It amazes me it's still as popular as it is and still own goaling at least once a year.

[–] imalmo@lemmy.ml 17 points 1 week ago (1 children)

I've defended Manjaro many a time, despite the mistakes they've made. The main reason for this, Manjaro is the most stable Linux distro I've used.

However, the main reason I ditched Windows as my primary OS was telemetry (and bloat). If Manjaro introduce this, it absolutely must be opt-in.

I actually contribute to the Steam hardware survey as I want to ensure Valve, but more so hardware manufacturers, are aware desktop Linux systems for gaming and creative work are viable. But it's my choice to contribute.

If Manjaro don't implement this as an opt-in then I'll be installing Arch. It will be a pain to configure my software again but needs must.

[–] icogniito@lemmy.zip 9 points 6 days ago (2 children)

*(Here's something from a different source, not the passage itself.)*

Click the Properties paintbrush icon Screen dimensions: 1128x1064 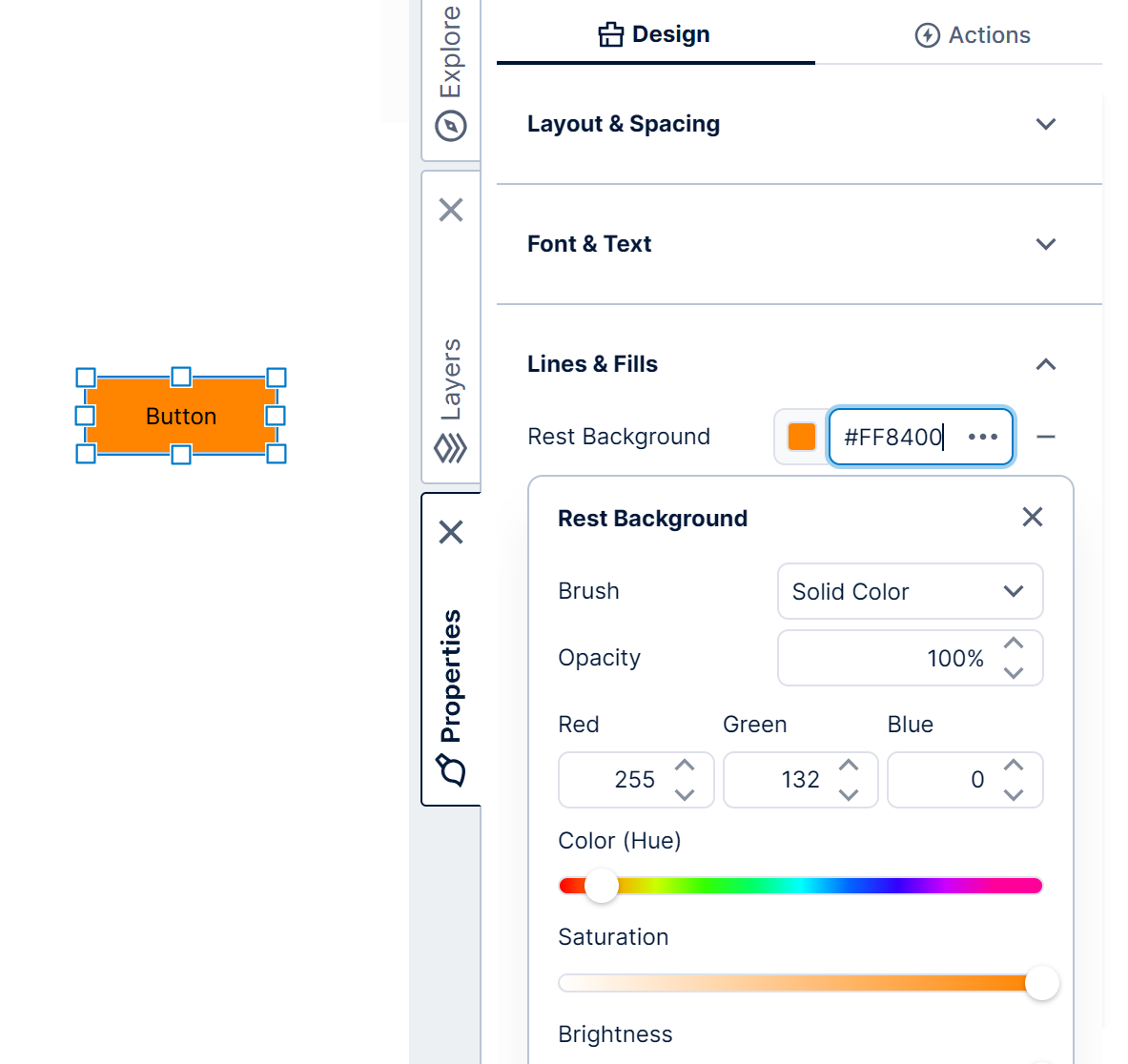(451, 768)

If manjaro is the most stable distro you’ve used you can’t have used a lot

[–] imalmo@lemmy.ml 3 points 6 days ago (1 children)

I mostly used Ubuntu based desktop distros and frequently had issues with the 6 monthly update cycle. Problems with Fedora too. I have not had a single update issue with Manjaro. I often have different distros running in VM's and whilst Arch has been the most reliable, most are not.

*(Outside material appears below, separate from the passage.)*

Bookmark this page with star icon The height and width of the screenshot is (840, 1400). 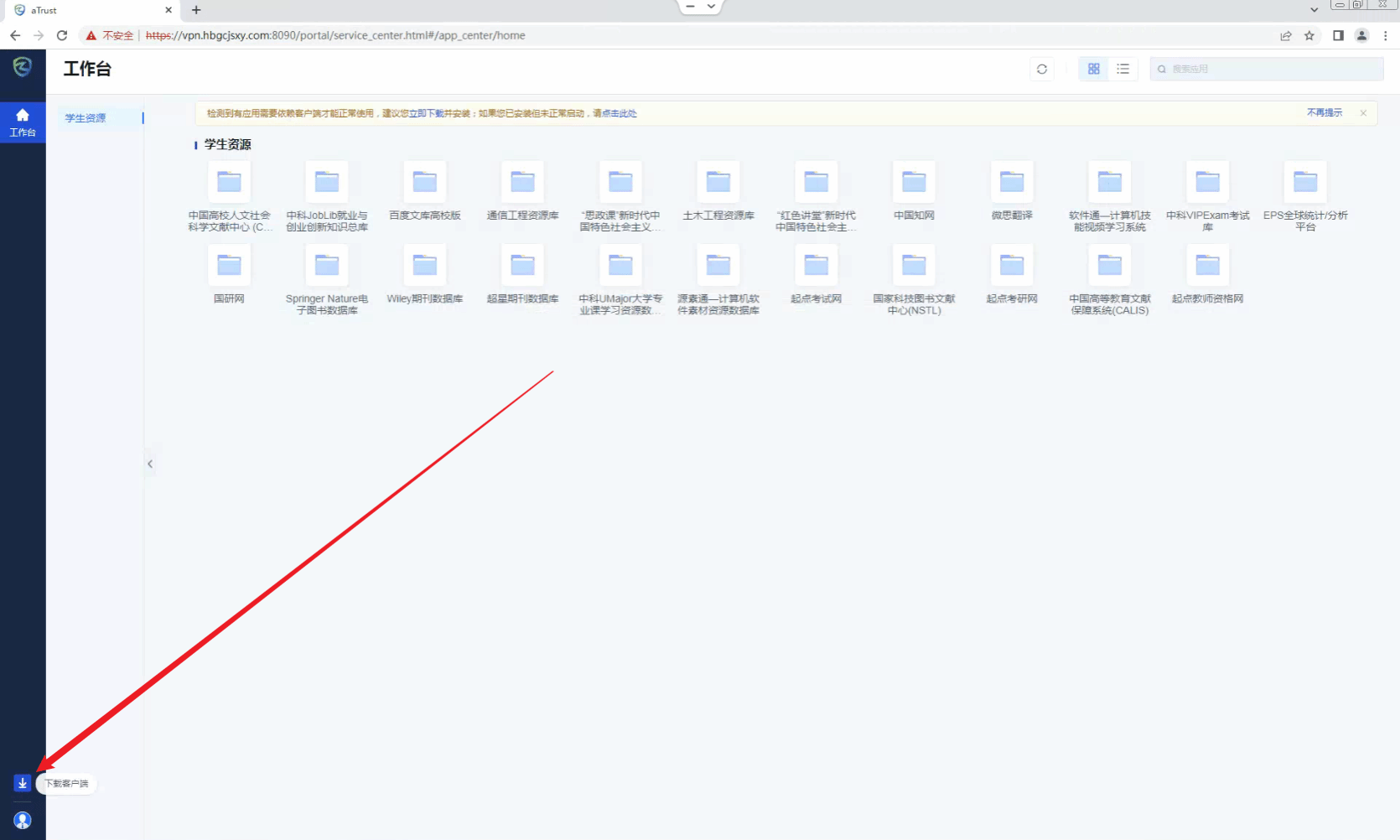click(1309, 35)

I also setup loads of Linux servers in my I.T. job that I used to have, so I have plenty experience.

The bottom line is Manjaro desktop has been ridiculously reliable for me. Therefore other peoples hate of it washes over me and is meaningless.

[–] naeap@sopuli.xyz 2 points 5 days ago

Yeah, besides some Nvidia driver problems, Manjaro was stable for me as well

Have chosen it, because it was fast to setup and the base configuration wasn't too of far off my liking

But, by now I'm considering to switch

[–] steeznson@lemmy.world 2 points 6 days ago* (last edited 6 days ago)

Yeah the Manjaro devs have a long history of gaffes not to mention the infamous one with PGP keys requiring users to reset their system clock

[–] potentiallynotfelix@lemmy.fish 16 points 1 week ago (1 children)

Manjaro is already less stable than arch, now it collects your data involuntarily? Fucking wild how anyone can use it.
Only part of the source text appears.